3 Immunology Program, Garvan Institute of Medical Research, Darlinghurst, New South Wales 2010, Australia.
4 Departments of Pediatrics and Immunology, Duke University Medical Center, Durham, NC 27710, USA.

* Present address: Inflammatory Bowel and Immunobiology Research Institute, Cedars-Sinai Medical Center, Los Angeles, CA 90048, USA.

† Corresponding author. E-mail: anthony.defranco@ucsf.edu

要約

B細胞抗原受容体(BCR)下流のシグナル伝達は、細胞が抗原−受容体相互作用の強度と持続時間を正確に測り、適切に応答することができるように、厳密に制御されている。われわれは、DAGキナーゼ(DGK)ファミリーのメンバーによるセカンドメッセンジャージアシルグリセロール(DAG)の代謝が、BCR下流におけるDAGによるシグナル伝達強度の調節に役割を果たすかどうかを検討した。DGKζの不在下では、Ras細胞外シグナル制御キナーゼ(ERK)経路の活性化として測定されたBCRシグナル伝達の閾値は、成熟濾胞性B細胞で顕著に低下し、その結果、in vitroおよびin vivoで抗原に対する応答が亢進した。DGKζによりDAGシグナル伝達を阻害すると、T細胞依存性抗原に加え、T細胞に依存しない2型抗原に応答して早期に産生される抗体分泌細胞の数が制限された。さらに、DGKζ欠損の影響は、T細胞依存性の抗体応答においてBCRの抗原に対する親和性を増加させた場合の影響とよく似ていた。これらの結果から、DAGシグナル伝達の強度は、抗原に対するBCRの親和性を免疫応答の早期の段階に産生される抗体の量に翻訳するために重要であることが示唆される。
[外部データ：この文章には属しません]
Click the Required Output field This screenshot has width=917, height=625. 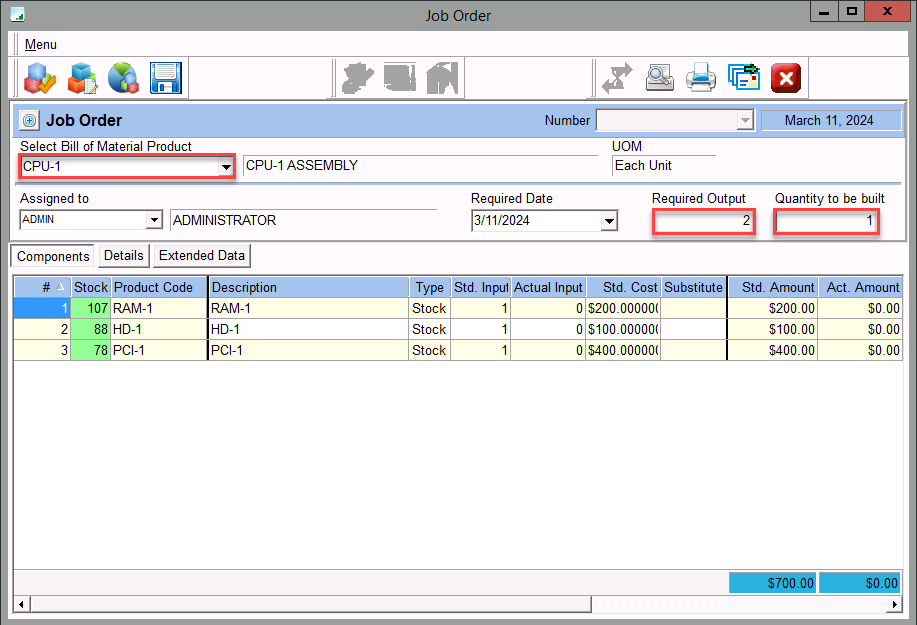pyautogui.click(x=703, y=220)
M. L. Wheeler, M. B. Dong, R. Brink, X.-P. Zhong, A. L. DeFranco, Diacylglycerol Kinase ζLimits B Cell Antigen Receptor–Dependent Activation of ERK Signaling to Inhibit Early Antibody Responses. Sci. Signal. 6, ra91 (2013).